[Pixel coordinate grounding data]
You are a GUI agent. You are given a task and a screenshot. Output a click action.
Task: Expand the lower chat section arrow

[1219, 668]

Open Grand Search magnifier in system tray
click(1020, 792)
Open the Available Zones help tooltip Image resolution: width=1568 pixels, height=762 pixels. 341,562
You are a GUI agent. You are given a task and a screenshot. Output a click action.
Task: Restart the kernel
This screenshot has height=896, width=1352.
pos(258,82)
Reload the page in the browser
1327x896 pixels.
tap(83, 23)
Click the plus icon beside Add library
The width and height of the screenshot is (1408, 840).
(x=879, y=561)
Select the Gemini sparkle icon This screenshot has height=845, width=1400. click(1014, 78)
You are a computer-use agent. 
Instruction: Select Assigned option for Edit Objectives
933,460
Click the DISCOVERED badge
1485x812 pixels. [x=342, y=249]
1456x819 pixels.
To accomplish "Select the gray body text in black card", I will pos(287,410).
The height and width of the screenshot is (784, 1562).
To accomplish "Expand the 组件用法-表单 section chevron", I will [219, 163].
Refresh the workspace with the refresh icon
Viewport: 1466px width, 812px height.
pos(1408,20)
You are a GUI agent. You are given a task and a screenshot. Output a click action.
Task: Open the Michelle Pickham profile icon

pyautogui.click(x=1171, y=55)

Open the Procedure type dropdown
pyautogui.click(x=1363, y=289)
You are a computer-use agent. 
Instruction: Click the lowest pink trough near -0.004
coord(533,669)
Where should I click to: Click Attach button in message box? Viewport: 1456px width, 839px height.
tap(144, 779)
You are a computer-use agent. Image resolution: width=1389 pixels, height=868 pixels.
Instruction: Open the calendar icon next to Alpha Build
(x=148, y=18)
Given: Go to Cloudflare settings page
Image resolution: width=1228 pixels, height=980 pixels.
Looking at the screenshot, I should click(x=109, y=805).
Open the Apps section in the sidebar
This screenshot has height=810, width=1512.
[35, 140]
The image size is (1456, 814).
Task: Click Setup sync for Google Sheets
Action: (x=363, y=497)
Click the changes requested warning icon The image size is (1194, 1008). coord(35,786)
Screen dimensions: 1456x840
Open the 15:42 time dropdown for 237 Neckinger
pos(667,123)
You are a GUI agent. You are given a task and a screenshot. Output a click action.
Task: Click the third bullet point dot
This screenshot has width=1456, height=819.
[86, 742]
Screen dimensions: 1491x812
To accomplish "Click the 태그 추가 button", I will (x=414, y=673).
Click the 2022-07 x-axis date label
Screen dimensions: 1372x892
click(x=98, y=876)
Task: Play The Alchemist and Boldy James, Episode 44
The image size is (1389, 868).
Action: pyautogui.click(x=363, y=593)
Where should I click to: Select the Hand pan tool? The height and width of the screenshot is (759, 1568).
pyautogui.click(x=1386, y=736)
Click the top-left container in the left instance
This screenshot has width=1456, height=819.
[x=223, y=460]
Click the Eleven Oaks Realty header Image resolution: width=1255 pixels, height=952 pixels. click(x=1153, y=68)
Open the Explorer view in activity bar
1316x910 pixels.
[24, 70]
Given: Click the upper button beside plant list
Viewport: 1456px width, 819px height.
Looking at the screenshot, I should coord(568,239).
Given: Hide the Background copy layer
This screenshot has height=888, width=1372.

(Your objective): Please copy the line that contains "Given: Click the" and each line after it through the end of the records, exactly, and no other lines.

(Written answer):
Given: Click the upper button beside plant list
Viewport: 1456px width, 819px height.
Looking at the screenshot, I should coord(568,239).
Given: Hide the Background copy layer
This screenshot has height=888, width=1372.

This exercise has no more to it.